Given task
Rewrite the rows below, putting "UI agent" in place of every "GUI agent" and leaving everything else unchanged.

Extracted material
-----
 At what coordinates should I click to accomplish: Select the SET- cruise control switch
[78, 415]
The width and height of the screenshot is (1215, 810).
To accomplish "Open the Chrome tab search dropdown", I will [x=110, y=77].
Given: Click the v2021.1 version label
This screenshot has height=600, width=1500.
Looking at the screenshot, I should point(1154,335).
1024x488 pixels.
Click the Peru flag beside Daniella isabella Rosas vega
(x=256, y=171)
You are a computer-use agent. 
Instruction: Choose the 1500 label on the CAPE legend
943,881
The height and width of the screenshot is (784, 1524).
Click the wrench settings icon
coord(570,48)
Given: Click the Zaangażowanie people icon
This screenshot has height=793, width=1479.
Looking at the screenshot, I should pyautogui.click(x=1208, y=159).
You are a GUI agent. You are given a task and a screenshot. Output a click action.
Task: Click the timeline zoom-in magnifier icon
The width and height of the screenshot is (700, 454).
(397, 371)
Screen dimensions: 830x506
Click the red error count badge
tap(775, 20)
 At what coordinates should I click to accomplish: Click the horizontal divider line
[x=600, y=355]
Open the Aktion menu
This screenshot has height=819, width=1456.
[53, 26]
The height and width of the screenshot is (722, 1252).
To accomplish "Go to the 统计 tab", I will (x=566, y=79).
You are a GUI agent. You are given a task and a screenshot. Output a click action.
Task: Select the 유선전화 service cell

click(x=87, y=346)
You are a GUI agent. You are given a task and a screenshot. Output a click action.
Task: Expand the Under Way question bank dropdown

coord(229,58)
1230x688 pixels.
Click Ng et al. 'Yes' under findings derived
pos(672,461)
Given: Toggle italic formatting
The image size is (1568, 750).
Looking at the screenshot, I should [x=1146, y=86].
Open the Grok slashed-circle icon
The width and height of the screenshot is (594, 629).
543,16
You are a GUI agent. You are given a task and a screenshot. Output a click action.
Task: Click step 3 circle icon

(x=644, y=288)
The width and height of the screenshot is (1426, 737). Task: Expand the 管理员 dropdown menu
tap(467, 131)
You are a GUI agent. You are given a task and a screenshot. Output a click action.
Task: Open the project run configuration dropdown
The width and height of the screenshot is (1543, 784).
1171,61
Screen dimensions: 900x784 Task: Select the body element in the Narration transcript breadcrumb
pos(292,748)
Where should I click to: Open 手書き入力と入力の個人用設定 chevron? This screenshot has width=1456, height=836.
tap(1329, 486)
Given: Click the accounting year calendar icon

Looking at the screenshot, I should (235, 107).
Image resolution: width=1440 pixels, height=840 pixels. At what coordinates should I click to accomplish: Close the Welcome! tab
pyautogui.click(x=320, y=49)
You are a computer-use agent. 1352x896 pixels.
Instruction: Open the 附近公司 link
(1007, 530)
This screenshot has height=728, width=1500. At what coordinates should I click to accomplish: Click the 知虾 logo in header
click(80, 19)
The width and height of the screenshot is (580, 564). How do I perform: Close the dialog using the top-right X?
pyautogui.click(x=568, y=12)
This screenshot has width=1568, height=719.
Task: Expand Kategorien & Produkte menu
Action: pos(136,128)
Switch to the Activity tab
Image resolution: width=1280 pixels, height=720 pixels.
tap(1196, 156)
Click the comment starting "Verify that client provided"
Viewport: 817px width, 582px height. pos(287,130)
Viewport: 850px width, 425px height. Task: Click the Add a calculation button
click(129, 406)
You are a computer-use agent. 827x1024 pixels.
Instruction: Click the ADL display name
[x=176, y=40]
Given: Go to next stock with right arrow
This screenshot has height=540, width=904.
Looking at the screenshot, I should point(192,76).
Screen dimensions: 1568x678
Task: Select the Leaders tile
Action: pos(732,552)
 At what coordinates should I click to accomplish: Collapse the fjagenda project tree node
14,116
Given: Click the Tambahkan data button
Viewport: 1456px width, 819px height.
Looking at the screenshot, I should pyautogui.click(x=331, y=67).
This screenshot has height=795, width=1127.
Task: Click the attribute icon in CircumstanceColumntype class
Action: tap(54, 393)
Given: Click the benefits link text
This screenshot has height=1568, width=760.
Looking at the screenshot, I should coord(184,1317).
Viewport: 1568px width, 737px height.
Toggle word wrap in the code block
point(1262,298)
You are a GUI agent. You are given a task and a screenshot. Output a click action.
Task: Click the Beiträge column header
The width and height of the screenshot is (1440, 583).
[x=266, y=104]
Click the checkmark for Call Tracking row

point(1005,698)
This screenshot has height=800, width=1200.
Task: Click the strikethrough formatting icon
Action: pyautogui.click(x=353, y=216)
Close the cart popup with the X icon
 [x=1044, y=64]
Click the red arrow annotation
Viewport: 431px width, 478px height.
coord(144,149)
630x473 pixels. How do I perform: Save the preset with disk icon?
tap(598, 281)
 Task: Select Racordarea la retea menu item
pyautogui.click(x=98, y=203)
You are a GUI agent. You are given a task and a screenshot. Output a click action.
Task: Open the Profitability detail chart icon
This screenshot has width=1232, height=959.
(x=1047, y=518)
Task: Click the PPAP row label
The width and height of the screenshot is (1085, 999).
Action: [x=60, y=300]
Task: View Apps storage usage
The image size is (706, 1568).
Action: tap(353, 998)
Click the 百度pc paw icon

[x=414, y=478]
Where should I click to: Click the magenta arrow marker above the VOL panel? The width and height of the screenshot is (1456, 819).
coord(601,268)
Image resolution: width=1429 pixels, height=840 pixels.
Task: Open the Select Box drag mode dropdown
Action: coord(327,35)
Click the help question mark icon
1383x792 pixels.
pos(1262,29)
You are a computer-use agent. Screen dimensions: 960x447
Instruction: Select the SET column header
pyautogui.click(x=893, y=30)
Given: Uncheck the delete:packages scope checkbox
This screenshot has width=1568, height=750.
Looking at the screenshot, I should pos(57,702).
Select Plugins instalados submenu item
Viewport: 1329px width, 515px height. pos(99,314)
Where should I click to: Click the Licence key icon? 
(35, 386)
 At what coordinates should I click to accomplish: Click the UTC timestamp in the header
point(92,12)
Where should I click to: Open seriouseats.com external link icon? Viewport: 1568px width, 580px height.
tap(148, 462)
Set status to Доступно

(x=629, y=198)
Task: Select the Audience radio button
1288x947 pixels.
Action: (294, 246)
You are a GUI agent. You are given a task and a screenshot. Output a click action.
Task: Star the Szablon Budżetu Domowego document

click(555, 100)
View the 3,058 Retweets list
-----
Correct output
 At what coordinates should I click to accomplish: Select the SET- cruise control switch
[78, 415]
The width and height of the screenshot is (1215, 810).
To accomplish "Open the Chrome tab search dropdown", I will [x=110, y=77].
Given: Click the v2021.1 version label
This screenshot has height=600, width=1500.
Looking at the screenshot, I should point(1154,335).
1024x488 pixels.
Click the Peru flag beside Daniella isabella Rosas vega
(x=256, y=171)
You are a computer-use agent. 
Instruction: Choose the 1500 label on the CAPE legend
943,881
The height and width of the screenshot is (784, 1524).
Click the wrench settings icon
coord(570,48)
Given: Click the Zaangażowanie people icon
This screenshot has height=793, width=1479.
Looking at the screenshot, I should pyautogui.click(x=1208, y=159).
You are a UI agent. You are given a task and a screenshot. Output a click action.
Task: Click the timeline zoom-in magnifier icon
The width and height of the screenshot is (700, 454).
(397, 371)
Screen dimensions: 830x506
Click the red error count badge
tap(775, 20)
 At what coordinates should I click to accomplish: Click the horizontal divider line
[x=600, y=355]
Open the Aktion menu
This screenshot has height=819, width=1456.
[53, 26]
The height and width of the screenshot is (722, 1252).
To accomplish "Go to the 统计 tab", I will (x=566, y=79).
You are a UI agent. You are given a task and a screenshot. Output a click action.
Task: Select the 유선전화 service cell

click(x=87, y=346)
You are a UI agent. You are given a task and a screenshot. Output a click action.
Task: Expand the Under Way question bank dropdown

coord(229,58)
1230x688 pixels.
Click Ng et al. 'Yes' under findings derived
pos(672,461)
Given: Toggle italic formatting
The image size is (1568, 750).
Looking at the screenshot, I should [x=1146, y=86].
Open the Grok slashed-circle icon
The width and height of the screenshot is (594, 629).
543,16
You are a UI agent. You are given a task and a screenshot. Output a click action.
Task: Click step 3 circle icon

(x=644, y=288)
The width and height of the screenshot is (1426, 737). Task: Expand the 管理员 dropdown menu
tap(467, 131)
You are a UI agent. You are given a task and a screenshot. Output a click action.
Task: Open the project run configuration dropdown
The width and height of the screenshot is (1543, 784).
1171,61
Screen dimensions: 900x784 Task: Select the body element in the Narration transcript breadcrumb
pos(292,748)
Where should I click to: Open 手書き入力と入力の個人用設定 chevron? This screenshot has width=1456, height=836.
tap(1329, 486)
Given: Click the accounting year calendar icon

Looking at the screenshot, I should (235, 107).
Image resolution: width=1440 pixels, height=840 pixels. At what coordinates should I click to accomplish: Close the Welcome! tab
pyautogui.click(x=320, y=49)
You are a computer-use agent. 1352x896 pixels.
Instruction: Open the 附近公司 link
(1007, 530)
This screenshot has height=728, width=1500. At what coordinates should I click to accomplish: Click the 知虾 logo in header
click(80, 19)
The width and height of the screenshot is (580, 564). How do I perform: Close the dialog using the top-right X?
pyautogui.click(x=568, y=12)
This screenshot has width=1568, height=719.
Task: Expand Kategorien & Produkte menu
Action: pos(136,128)
Switch to the Activity tab
Image resolution: width=1280 pixels, height=720 pixels.
tap(1196, 156)
Click the comment starting "Verify that client provided"
Viewport: 817px width, 582px height. pos(287,130)
Viewport: 850px width, 425px height. Task: Click the Add a calculation button
click(129, 406)
You are a computer-use agent. 827x1024 pixels.
Instruction: Click the ADL display name
[x=176, y=40]
Given: Go to next stock with right arrow
This screenshot has height=540, width=904.
Looking at the screenshot, I should point(192,76).
Screen dimensions: 1568x678
Task: Select the Leaders tile
Action: pos(732,552)
 At what coordinates should I click to accomplish: Collapse the fjagenda project tree node
14,116
Given: Click the Tambahkan data button
Viewport: 1456px width, 819px height.
Looking at the screenshot, I should pyautogui.click(x=331, y=67).
This screenshot has height=795, width=1127.
Task: Click the attribute icon in CircumstanceColumntype class
Action: tap(54, 393)
Given: Click the benefits link text
This screenshot has height=1568, width=760.
Looking at the screenshot, I should coord(184,1317).
Viewport: 1568px width, 737px height.
Toggle word wrap in the code block
point(1262,298)
You are a UI agent. You are given a task and a screenshot. Output a click action.
Task: Click the Beiträge column header
The width and height of the screenshot is (1440, 583).
[x=266, y=104]
Click the checkmark for Call Tracking row

point(1005,698)
This screenshot has height=800, width=1200.
Task: Click the strikethrough formatting icon
Action: pyautogui.click(x=353, y=216)
Close the cart popup with the X icon
 [x=1044, y=64]
Click the red arrow annotation
Viewport: 431px width, 478px height.
coord(144,149)
630x473 pixels. How do I perform: Save the preset with disk icon?
tap(598, 281)
 Task: Select Racordarea la retea menu item
pyautogui.click(x=98, y=203)
You are a UI agent. You are given a task and a screenshot. Output a click action.
Task: Open the Profitability detail chart icon
This screenshot has width=1232, height=959.
(x=1047, y=518)
Task: Click the PPAP row label
The width and height of the screenshot is (1085, 999).
Action: [x=60, y=300]
Task: View Apps storage usage
The image size is (706, 1568).
Action: tap(353, 998)
Click the 百度pc paw icon

[x=414, y=478]
Where should I click to: Click the magenta arrow marker above the VOL panel? The width and height of the screenshot is (1456, 819).
coord(601,268)
Image resolution: width=1429 pixels, height=840 pixels.
Task: Open the Select Box drag mode dropdown
Action: coord(327,35)
Click the help question mark icon
1383x792 pixels.
pos(1262,29)
You are a computer-use agent. Screen dimensions: 960x447
Instruction: Select the SET column header
pyautogui.click(x=893, y=30)
Given: Uncheck the delete:packages scope checkbox
This screenshot has width=1568, height=750.
Looking at the screenshot, I should pos(57,702).
Select Plugins instalados submenu item
Viewport: 1329px width, 515px height. pos(99,314)
Where should I click to: Click the Licence key icon? 
(35, 386)
 At what coordinates should I click to accomplish: Click the UTC timestamp in the header
point(92,12)
Where should I click to: Open seriouseats.com external link icon? Viewport: 1568px width, 580px height.
tap(148, 462)
Set status to Доступно

(x=629, y=198)
Task: Select the Audience radio button
1288x947 pixels.
Action: (294, 246)
You are a UI agent. You are given a task and a screenshot. Output a click action.
Task: Star the Szablon Budżetu Domowego document

click(555, 100)
View the 3,058 Retweets list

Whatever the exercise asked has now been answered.